Les résultats préliminaires obtenus à partir d'une cohorte prospective de l'Institut Curie, publiée sous la forme d'une prépublication sur « MedRxiv », en attestent : l'incidence, le taux de mortalité et la présentation clinique de la maladie chez les patients cancéreux semblent être similaires à ceux de la population générale.
« Il nous est tout de suite apparu nécessaire de construire une base de données recensant les cas et intégrant différents items : éléments diagnostiques, traitement, antécédents, présentation initiale de la maladie, examens réalisés, suivi… », explique le Dr Paul Cottu, chef de département adjoint du département oncologie médicale à l’Institut Curie et coordinateur de l’étude. Les données ont été renseignées au jour le jour pour une information en temps réel et ont systématiquement été vérifiées avant analyse.

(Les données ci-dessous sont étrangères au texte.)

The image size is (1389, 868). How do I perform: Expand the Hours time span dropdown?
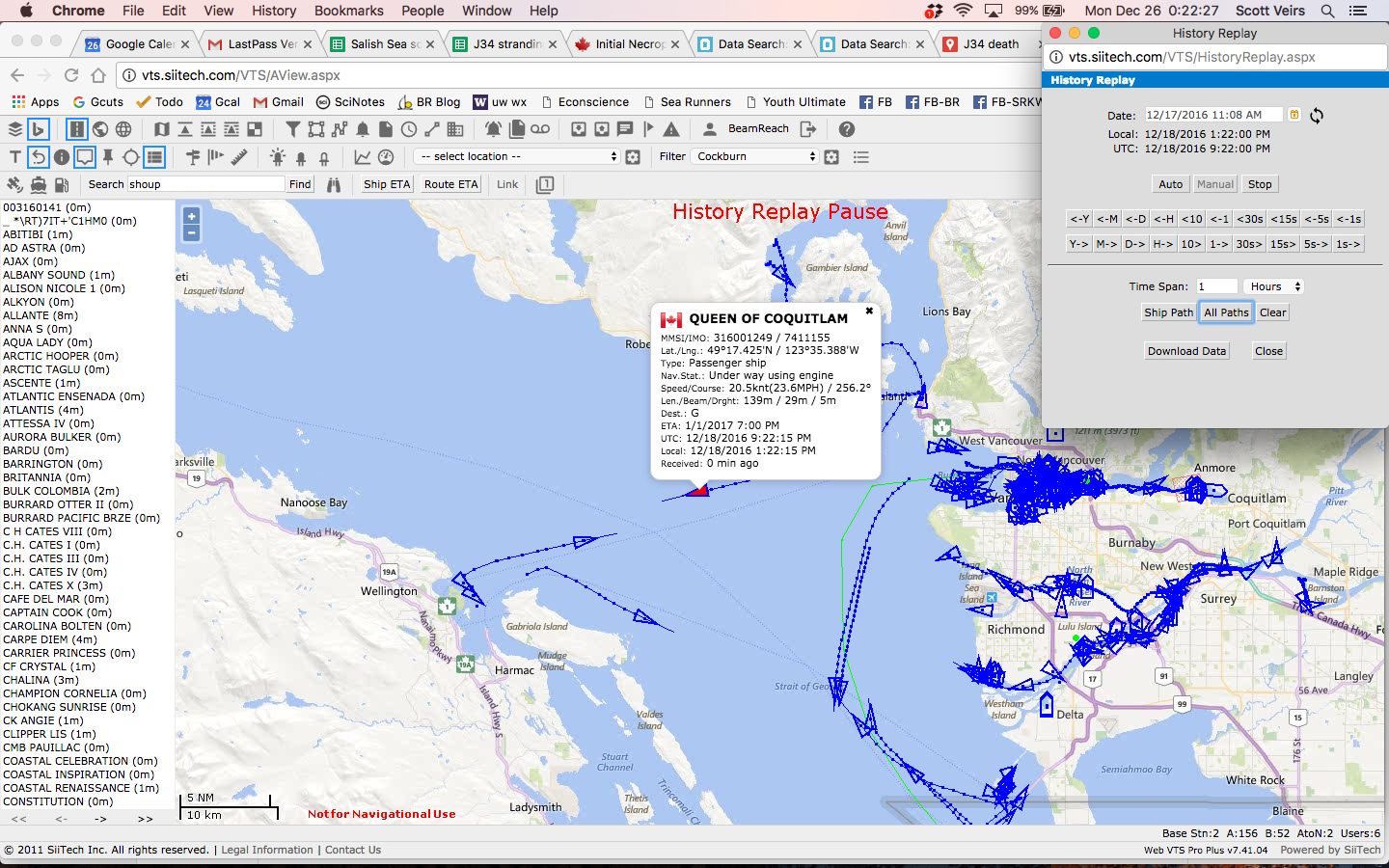pyautogui.click(x=1274, y=286)
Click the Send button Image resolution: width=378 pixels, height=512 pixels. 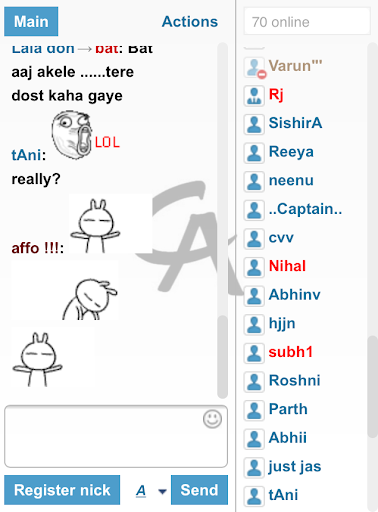pyautogui.click(x=199, y=490)
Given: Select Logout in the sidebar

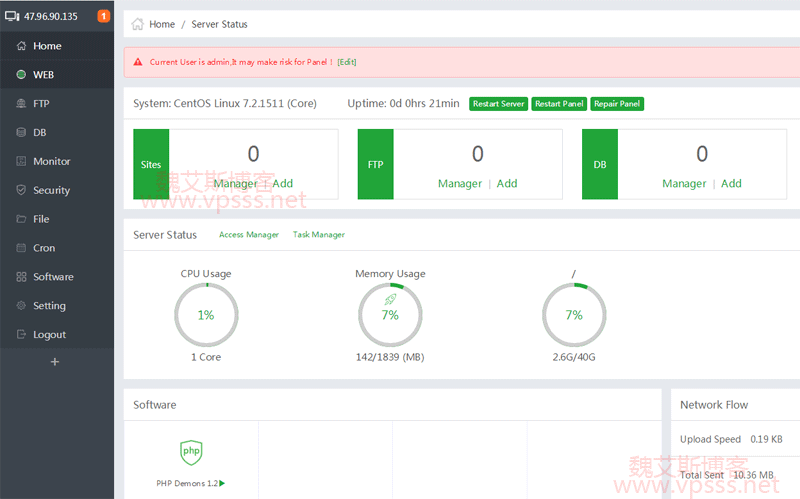Looking at the screenshot, I should click(x=49, y=335).
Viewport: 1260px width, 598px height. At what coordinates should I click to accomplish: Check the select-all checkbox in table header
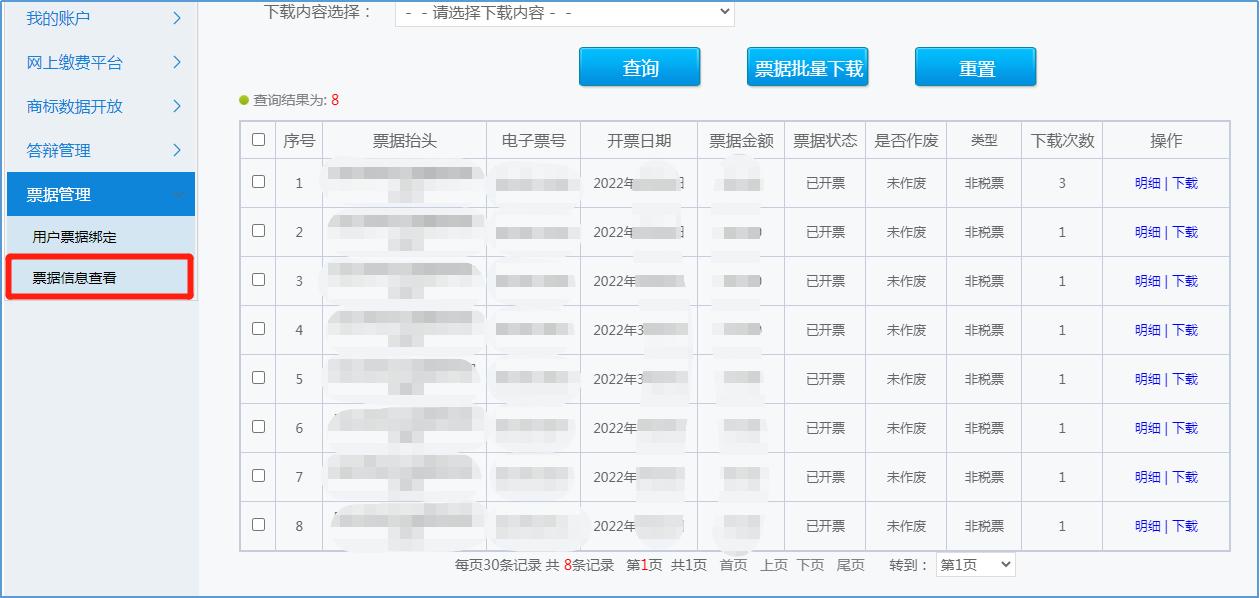(257, 140)
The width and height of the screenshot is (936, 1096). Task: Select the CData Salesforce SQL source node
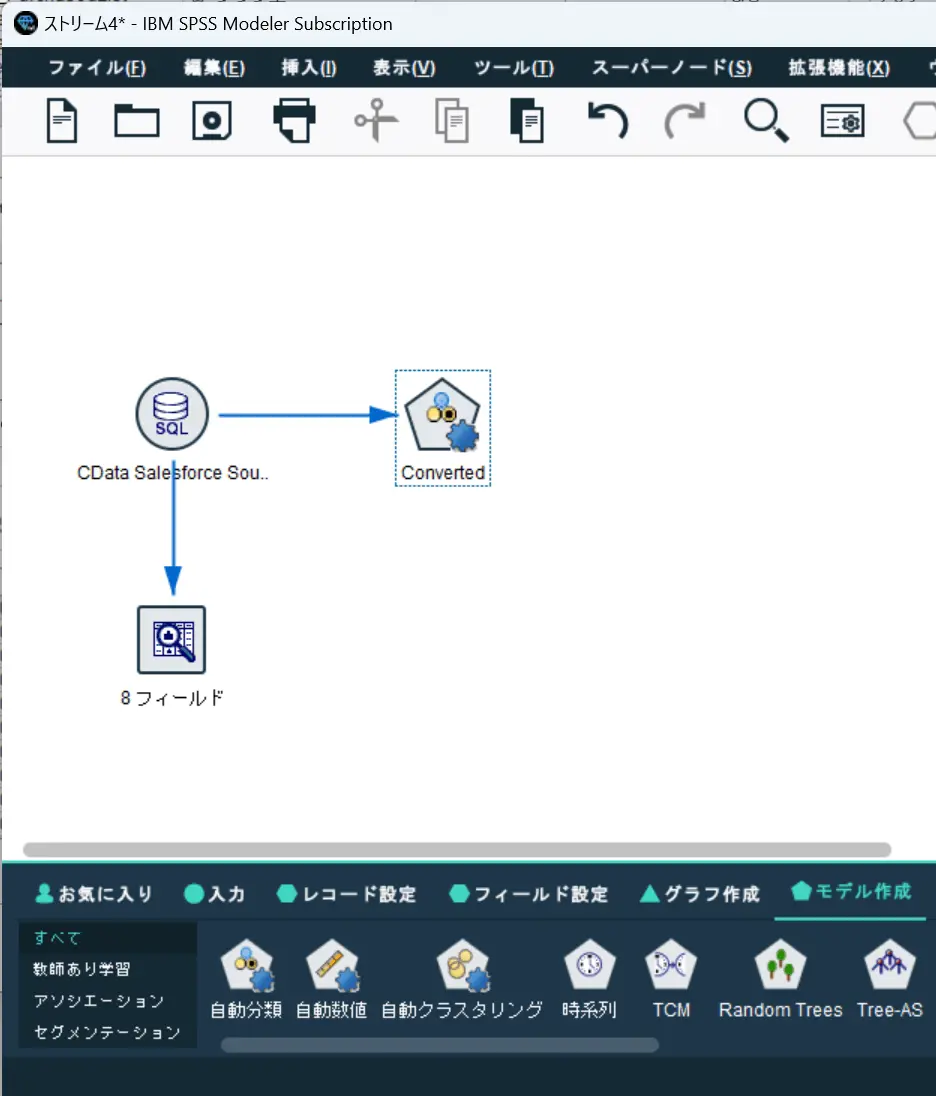(172, 414)
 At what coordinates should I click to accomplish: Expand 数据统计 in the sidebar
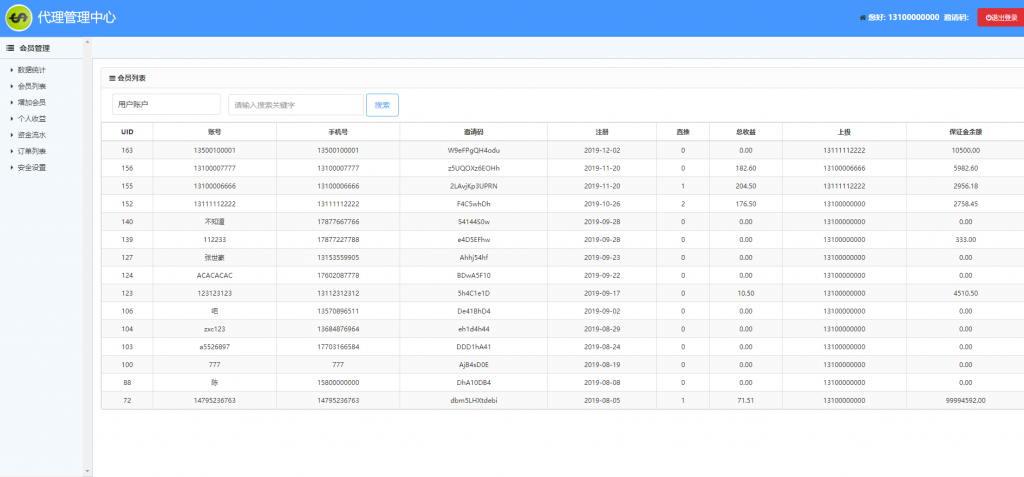pyautogui.click(x=32, y=70)
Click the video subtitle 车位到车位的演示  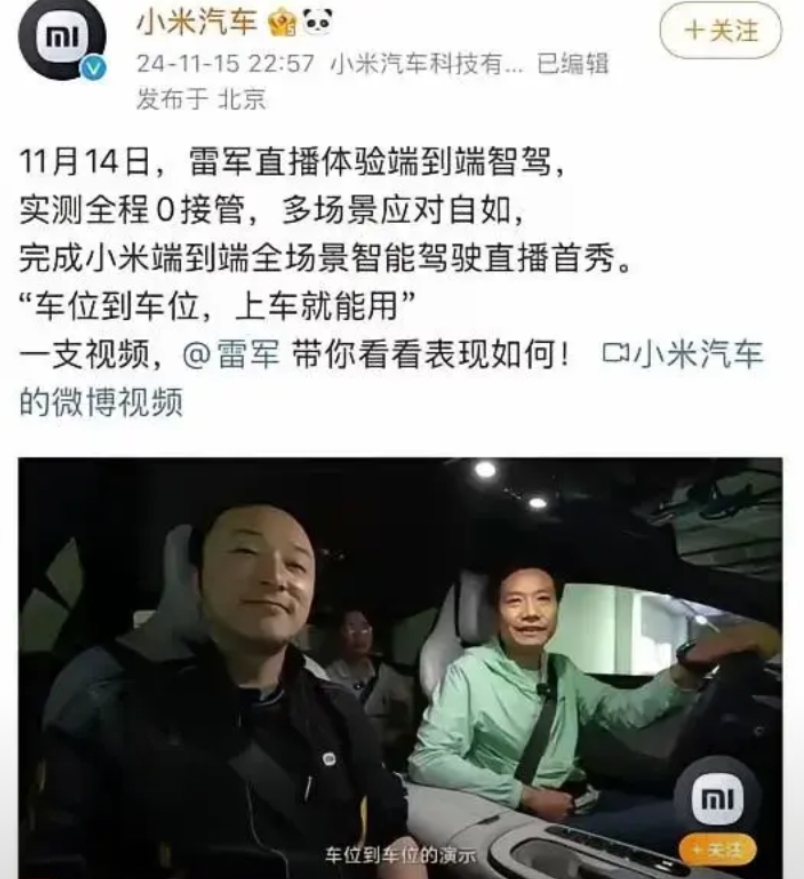[x=400, y=855]
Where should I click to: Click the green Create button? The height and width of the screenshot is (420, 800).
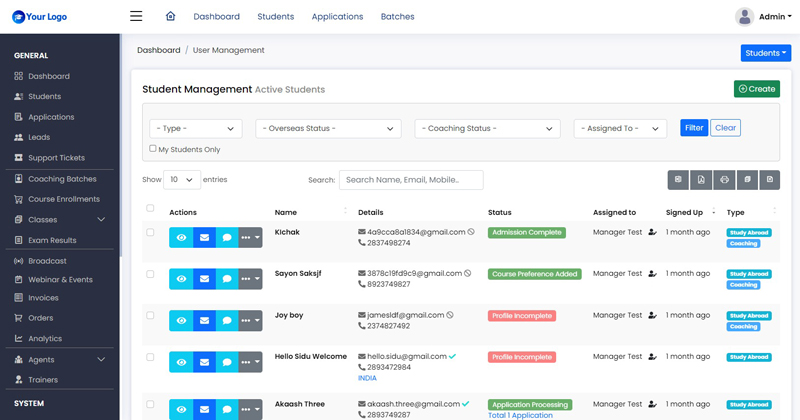click(x=757, y=89)
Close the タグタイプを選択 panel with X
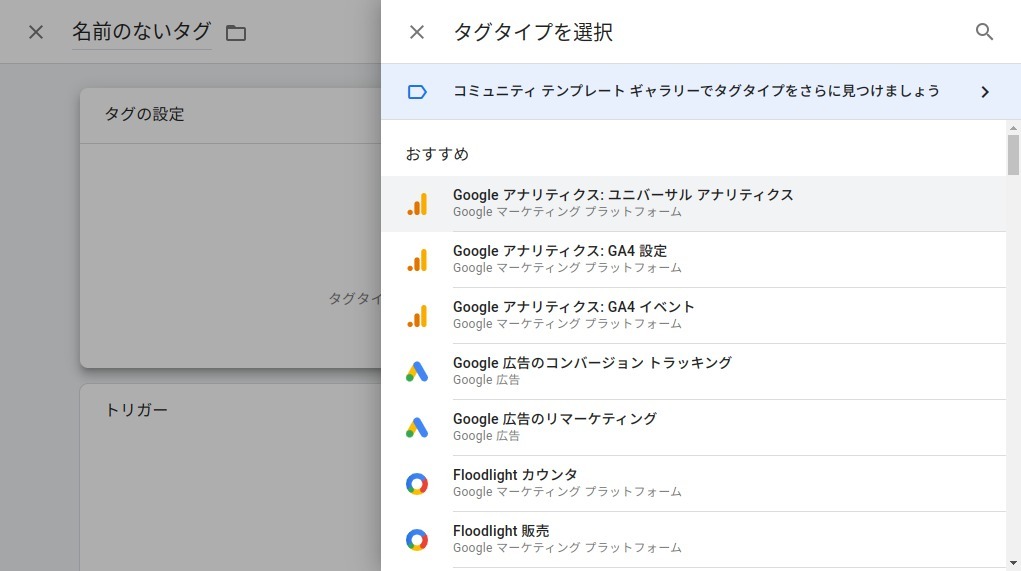This screenshot has width=1021, height=571. coord(417,32)
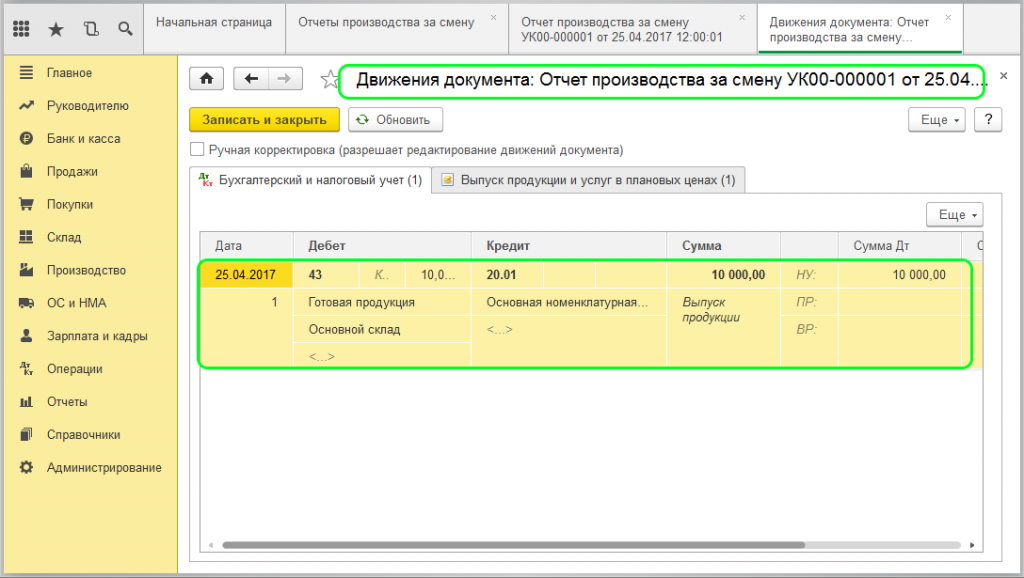Open the History icon in top bar
1024x578 pixels.
(91, 28)
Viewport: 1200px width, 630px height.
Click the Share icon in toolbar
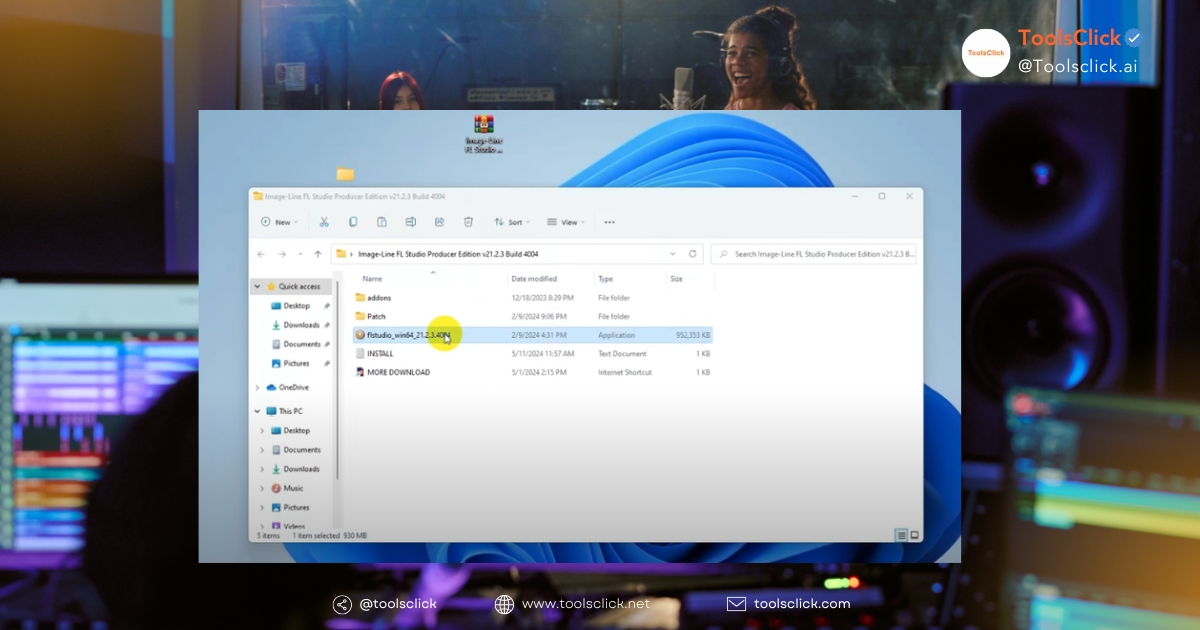(x=439, y=222)
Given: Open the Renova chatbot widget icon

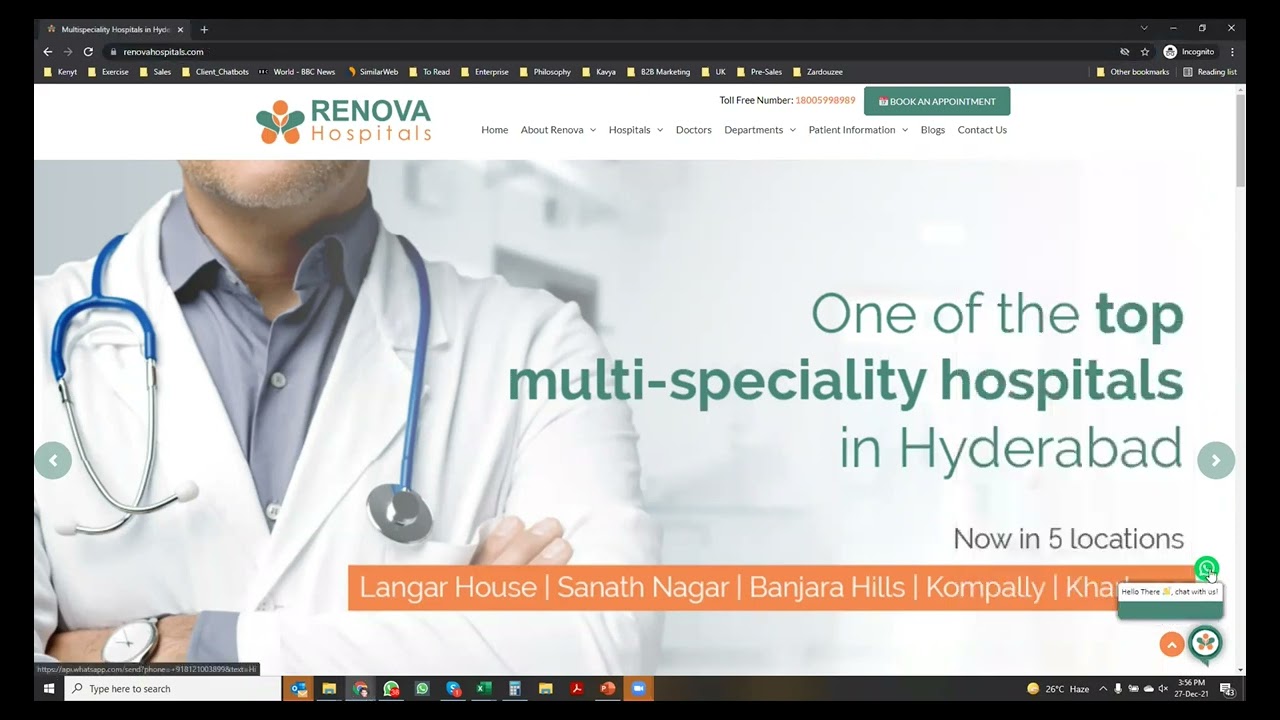Looking at the screenshot, I should [x=1206, y=643].
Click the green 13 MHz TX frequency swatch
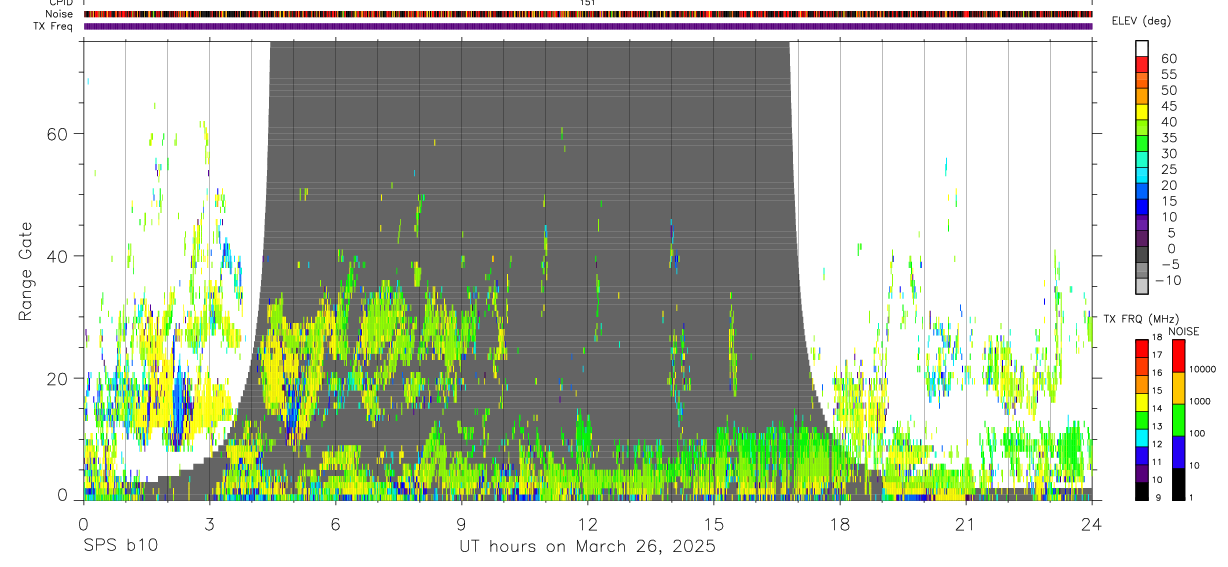Screen dimensions: 1228x567 (x=1142, y=419)
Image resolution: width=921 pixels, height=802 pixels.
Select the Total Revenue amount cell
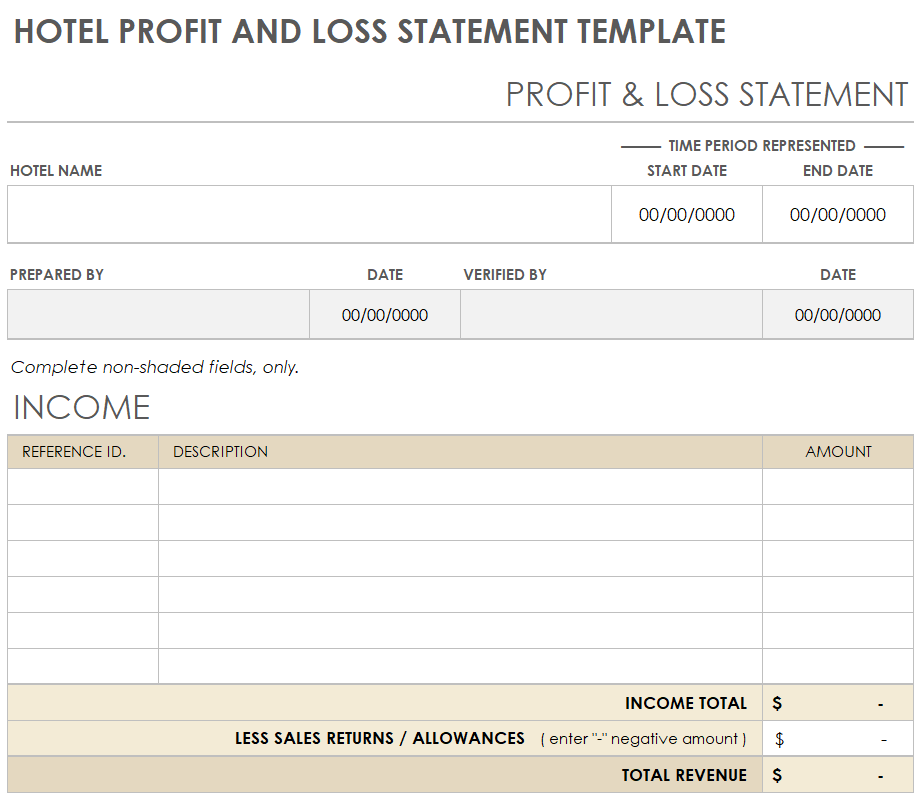(838, 775)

18 % de décès liés au Covid-19
Parmi les 9 842 patients pris en charge à l'Institut Curie entre mi-mars et début mai, 141 ont été diagnostiqués Covid-19 via un test RT-PCR et/ou un scanner thoracique. Dans cette cohorte, le cancer du sein représente 40 % des patients. De plus, 88 % des patients sont en cours de traitement anticancéreux et 69 % présentent un cancer avancé. Au moment de l'analyse, 18 % des patients sont décédés à cause du Covid-19.
Parmi les patients Covid-19, 79 % présentaient des symptômes cliniques liés à l'infection au moment de l'inclusion dans le registre, en particulier de la fièvre et de la toux. « L’imagerie et les altérations biologiques observées chez les patients Covid-19 atteints de cancer sont identiques à celles rapportées chez patients non atteints de cancer. Jusqu'à présent, nous n'avons pas identifié de tableau clinique atypique chez les patients atteints de cancer », précise le Dr Cottu.
L'étude montre également que le pronostic des patients Covid-19 est principalement déterminé par la sévérité initiale de l'infection plutôt que par les caractéristiques du patient ou du cancer : « les critères associés de manière forte à la gravité (le décès attribué au Covid-19 ou le transfert en réanimation) semblent être davantage liés à la présentation clinique initiale du malade, c'est-à-dire le fait d’avoir une pneumopathie, une atteinte pulmonaire extensive et une modification de la fonction respiratoire, bien plus qu'à l'âge, le surpoids et certains types de cancers », détaille le Dr Cottu.
Un seuil de 30 % d'atteinte pulmonaire associé à la sévérité du Covid
« Nous avons été surpris de montrer que l'un des facteurs pronostiques les plus importants de la maladie Covid-19 est le degré d’atteinte pulmonaire quantifié au scanner thoracique », souligne le Dr Vincent Servois, radiologue à l’Institut Curie.
En parallèle, une étude radiologique, en cours de soumission, a été menée sur les 70 premiers patients atteints de Covid-19 et pris en charge à Curie. Un logiciel a permis de quantifier précisément le pourcentage du parenchyme pulmonaire atteint des patients. « Nous avons trouvé là aussi que les facteurs pronostiques les plus importants étaient l'état général et le pourcentage d'atteinte pulmonaire, résume le Dr Servois. Nous avons également estimé que le seuil d'atteinte pulmonaire associé au décès est de l'ordre de 30 %, ce qui est relativement bas. »
Ce constat est cohérent avec les résultats d'une étude italienne portant sur des patients Covid-19 non oncologiques et montrant que les patients ayant un pourcentage de parenchyme pulmonaire sain d'environ 70 % ne sont pas considérés comme des patients sévères, rapporte le radiologue.